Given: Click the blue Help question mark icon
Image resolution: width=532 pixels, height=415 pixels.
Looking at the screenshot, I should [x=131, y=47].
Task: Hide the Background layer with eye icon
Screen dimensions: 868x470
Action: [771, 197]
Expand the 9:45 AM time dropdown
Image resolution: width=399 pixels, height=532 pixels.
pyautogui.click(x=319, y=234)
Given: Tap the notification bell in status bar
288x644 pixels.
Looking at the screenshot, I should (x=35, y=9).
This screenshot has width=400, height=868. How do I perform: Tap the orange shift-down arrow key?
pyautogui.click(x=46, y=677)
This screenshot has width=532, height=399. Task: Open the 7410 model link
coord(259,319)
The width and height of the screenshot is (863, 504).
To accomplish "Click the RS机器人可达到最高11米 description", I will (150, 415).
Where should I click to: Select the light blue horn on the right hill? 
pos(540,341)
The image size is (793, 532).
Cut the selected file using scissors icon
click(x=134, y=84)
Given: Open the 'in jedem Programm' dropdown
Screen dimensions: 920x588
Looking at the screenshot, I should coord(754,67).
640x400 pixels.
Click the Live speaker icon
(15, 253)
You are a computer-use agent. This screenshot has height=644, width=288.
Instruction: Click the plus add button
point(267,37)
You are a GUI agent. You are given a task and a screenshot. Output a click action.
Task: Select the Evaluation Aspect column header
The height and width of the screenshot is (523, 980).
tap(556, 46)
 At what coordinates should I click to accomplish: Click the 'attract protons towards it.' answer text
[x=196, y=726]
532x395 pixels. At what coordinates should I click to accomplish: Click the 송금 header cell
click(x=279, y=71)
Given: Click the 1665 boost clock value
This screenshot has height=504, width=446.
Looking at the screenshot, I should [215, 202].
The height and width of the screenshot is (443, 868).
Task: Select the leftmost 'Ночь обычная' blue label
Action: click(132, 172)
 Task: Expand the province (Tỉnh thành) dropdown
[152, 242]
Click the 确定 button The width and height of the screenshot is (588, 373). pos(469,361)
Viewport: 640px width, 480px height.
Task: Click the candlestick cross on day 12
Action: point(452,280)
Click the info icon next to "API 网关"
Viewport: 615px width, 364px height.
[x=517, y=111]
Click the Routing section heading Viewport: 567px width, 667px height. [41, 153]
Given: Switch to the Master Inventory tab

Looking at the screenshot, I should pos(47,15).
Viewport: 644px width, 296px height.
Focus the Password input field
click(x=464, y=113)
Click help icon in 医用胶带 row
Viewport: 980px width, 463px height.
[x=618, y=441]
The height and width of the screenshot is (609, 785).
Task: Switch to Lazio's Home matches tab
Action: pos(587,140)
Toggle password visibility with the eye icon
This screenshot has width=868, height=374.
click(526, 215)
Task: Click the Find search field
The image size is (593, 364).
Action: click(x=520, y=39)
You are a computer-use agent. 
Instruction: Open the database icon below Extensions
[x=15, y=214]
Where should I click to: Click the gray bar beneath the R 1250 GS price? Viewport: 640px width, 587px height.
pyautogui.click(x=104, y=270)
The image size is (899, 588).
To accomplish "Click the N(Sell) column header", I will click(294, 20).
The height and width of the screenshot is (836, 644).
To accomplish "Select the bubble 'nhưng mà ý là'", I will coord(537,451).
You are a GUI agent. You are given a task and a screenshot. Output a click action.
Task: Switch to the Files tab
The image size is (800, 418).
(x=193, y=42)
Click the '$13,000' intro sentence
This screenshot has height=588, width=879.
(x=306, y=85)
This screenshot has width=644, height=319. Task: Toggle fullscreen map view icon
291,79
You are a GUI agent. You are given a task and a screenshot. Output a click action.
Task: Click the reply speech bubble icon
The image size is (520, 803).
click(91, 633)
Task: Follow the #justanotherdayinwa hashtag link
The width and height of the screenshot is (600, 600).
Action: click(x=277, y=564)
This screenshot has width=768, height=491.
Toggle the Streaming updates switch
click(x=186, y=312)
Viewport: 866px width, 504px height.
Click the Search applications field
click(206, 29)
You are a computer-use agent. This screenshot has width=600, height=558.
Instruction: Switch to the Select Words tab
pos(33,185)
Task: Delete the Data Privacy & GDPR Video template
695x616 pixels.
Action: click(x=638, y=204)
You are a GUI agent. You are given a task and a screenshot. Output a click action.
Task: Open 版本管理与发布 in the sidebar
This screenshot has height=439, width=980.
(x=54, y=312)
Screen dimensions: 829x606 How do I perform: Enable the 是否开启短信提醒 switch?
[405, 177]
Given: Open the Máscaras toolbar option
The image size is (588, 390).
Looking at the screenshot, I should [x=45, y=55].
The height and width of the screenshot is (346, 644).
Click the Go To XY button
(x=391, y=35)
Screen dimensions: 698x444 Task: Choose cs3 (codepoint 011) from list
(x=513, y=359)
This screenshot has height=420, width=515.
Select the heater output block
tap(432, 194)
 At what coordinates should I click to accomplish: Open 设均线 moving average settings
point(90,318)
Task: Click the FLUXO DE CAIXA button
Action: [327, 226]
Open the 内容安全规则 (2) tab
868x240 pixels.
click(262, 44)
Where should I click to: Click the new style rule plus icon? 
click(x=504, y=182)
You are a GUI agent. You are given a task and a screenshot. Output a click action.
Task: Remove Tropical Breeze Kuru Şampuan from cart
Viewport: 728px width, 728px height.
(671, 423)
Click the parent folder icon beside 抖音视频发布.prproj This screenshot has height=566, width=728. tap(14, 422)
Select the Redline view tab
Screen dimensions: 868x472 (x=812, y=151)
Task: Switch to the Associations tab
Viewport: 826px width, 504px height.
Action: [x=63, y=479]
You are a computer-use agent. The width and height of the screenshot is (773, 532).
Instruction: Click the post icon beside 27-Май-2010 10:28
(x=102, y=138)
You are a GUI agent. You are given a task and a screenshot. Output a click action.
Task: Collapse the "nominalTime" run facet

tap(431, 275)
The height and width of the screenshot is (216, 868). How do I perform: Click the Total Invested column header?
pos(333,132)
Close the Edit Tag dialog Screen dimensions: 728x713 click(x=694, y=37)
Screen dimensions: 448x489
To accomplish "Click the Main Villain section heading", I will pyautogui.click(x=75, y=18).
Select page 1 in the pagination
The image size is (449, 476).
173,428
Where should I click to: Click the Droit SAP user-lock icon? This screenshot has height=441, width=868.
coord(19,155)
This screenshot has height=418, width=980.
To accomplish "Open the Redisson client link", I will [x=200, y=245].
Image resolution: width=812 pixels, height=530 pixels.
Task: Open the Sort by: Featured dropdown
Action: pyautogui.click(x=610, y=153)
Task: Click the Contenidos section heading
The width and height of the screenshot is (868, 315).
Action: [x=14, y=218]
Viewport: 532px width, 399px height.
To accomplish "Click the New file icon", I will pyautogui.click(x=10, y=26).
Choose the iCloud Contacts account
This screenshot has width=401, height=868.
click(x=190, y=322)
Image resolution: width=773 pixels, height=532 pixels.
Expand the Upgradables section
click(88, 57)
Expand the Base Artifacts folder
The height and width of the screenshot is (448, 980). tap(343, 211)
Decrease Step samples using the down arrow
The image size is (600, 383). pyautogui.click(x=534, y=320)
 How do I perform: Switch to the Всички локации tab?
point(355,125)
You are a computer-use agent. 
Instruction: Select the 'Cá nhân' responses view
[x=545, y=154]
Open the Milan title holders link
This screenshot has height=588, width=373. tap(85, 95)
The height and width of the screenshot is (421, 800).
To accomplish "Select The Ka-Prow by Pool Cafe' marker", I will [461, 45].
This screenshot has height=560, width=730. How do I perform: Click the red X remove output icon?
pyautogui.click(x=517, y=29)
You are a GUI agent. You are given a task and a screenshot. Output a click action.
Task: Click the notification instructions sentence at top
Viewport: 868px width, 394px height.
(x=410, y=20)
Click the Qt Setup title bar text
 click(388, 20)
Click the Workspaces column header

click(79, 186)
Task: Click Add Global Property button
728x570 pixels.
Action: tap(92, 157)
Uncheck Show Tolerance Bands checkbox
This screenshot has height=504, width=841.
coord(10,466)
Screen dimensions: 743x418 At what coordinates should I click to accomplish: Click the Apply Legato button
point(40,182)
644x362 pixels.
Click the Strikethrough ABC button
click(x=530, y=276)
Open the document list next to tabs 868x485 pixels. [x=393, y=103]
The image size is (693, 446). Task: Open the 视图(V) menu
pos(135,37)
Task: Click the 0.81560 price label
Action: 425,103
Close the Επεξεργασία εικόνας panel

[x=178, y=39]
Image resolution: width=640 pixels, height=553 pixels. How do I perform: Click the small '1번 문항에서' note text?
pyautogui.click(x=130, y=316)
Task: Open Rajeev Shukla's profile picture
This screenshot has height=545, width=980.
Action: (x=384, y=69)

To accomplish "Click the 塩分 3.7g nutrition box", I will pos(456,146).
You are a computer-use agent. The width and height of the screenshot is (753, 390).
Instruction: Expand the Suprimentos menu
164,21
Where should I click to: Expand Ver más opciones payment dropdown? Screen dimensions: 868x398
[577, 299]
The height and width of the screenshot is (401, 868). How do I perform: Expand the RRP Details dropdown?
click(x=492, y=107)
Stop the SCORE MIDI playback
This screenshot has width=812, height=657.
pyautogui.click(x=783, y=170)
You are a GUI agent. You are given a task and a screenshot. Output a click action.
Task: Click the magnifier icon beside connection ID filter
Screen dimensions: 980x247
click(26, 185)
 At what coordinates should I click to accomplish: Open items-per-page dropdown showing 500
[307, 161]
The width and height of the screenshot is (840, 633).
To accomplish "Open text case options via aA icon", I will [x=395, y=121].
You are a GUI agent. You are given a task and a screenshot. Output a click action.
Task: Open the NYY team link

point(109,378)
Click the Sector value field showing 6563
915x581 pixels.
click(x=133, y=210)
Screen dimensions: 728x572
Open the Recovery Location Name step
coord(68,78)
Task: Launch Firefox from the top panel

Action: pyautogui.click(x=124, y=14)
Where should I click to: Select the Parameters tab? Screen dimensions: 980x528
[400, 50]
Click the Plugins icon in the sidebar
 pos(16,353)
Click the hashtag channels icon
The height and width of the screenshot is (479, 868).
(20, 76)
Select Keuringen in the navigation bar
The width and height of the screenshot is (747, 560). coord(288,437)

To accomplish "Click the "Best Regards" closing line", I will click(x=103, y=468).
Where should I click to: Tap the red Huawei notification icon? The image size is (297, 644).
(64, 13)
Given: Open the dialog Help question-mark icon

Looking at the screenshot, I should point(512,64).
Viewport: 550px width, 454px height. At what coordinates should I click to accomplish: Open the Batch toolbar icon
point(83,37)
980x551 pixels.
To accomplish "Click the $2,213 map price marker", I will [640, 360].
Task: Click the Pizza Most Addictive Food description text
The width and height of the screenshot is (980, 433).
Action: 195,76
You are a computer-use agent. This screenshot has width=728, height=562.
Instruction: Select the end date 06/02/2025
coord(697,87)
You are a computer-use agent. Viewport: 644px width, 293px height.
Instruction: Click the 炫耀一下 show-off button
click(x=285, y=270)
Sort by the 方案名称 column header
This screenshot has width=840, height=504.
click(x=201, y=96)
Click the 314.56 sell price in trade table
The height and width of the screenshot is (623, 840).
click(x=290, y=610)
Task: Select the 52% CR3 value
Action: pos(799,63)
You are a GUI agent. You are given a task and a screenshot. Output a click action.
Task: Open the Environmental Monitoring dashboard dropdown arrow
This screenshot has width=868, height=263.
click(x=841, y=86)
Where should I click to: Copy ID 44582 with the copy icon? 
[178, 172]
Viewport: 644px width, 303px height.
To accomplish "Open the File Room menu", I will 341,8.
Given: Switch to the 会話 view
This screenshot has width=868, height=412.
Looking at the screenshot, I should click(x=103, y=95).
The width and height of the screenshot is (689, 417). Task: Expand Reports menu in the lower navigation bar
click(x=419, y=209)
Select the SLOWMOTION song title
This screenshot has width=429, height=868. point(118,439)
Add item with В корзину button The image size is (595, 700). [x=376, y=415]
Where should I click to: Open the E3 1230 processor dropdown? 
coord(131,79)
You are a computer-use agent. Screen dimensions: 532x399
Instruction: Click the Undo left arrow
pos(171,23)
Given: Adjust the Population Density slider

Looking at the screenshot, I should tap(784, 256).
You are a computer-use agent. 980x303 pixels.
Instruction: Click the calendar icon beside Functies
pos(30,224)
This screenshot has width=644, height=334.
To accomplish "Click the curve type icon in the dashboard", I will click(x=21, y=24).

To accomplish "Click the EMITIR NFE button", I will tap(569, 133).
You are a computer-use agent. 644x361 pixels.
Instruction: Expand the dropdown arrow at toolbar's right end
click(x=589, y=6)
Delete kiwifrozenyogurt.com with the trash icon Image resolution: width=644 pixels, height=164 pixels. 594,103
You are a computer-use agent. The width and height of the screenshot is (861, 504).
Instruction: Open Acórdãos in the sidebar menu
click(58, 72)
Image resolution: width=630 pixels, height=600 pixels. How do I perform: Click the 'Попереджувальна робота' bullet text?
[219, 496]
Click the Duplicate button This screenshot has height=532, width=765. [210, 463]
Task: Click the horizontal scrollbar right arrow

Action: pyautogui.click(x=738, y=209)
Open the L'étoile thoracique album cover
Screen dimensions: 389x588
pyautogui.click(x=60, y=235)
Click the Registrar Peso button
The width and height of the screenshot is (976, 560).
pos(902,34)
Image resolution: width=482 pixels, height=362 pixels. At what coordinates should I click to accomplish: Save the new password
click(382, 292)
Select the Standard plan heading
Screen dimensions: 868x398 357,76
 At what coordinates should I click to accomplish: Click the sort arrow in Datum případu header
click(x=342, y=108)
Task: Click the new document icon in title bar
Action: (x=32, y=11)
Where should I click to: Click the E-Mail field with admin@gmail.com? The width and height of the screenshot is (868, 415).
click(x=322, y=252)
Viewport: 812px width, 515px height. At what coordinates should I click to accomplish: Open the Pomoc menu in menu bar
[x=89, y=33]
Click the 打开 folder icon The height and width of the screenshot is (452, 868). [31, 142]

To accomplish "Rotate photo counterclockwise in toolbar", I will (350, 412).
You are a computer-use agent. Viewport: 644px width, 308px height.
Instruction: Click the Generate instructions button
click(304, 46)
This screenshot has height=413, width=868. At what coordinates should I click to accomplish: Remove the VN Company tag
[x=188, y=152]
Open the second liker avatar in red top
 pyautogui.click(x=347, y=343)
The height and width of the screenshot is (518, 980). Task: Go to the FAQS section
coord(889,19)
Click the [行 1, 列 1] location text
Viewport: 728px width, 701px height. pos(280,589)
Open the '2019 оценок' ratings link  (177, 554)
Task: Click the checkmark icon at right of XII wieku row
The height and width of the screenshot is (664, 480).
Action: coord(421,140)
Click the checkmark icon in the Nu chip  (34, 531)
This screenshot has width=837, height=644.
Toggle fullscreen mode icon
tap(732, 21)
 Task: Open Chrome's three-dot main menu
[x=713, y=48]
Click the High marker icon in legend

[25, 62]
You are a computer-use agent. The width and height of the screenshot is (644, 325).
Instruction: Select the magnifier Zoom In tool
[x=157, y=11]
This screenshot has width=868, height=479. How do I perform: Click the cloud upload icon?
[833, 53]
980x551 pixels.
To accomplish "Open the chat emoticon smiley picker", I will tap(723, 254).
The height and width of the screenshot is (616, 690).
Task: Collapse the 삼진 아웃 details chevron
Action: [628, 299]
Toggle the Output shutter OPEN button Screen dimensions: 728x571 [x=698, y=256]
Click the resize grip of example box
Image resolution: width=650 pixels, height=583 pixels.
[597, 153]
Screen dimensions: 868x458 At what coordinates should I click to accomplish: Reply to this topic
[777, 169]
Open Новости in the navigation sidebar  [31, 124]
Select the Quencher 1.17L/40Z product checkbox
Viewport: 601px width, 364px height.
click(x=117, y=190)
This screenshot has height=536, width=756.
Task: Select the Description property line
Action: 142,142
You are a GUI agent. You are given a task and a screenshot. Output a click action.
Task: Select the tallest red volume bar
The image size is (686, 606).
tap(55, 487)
•••••
EXERCISE OBJECTIVE =>
In the data above, find the line that contains "640x400 pixels.", then reproduce exactly every line from the first line through that line.

RESULT FOR THIS EXERCISE =>
Given: Click the blue Help question mark icon
Image resolution: width=532 pixels, height=415 pixels.
Looking at the screenshot, I should [x=131, y=47].
Task: Hide the Background layer with eye icon
Screen dimensions: 868x470
Action: [771, 197]
Expand the 9:45 AM time dropdown
Image resolution: width=399 pixels, height=532 pixels.
pyautogui.click(x=319, y=234)
Given: Tap the notification bell in status bar
288x644 pixels.
Looking at the screenshot, I should (x=35, y=9).
This screenshot has width=400, height=868. How do I perform: Tap the orange shift-down arrow key?
pyautogui.click(x=46, y=677)
This screenshot has width=532, height=399. Task: Open the 7410 model link
coord(259,319)
The width and height of the screenshot is (863, 504).
To accomplish "Click the RS机器人可达到最高11米 description", I will (150, 415).
Where should I click to: Select the light blue horn on the right hill? 
pos(540,341)
The image size is (793, 532).
Cut the selected file using scissors icon
click(x=134, y=84)
Given: Open the 'in jedem Programm' dropdown
Screen dimensions: 920x588
Looking at the screenshot, I should coord(754,67).
640x400 pixels.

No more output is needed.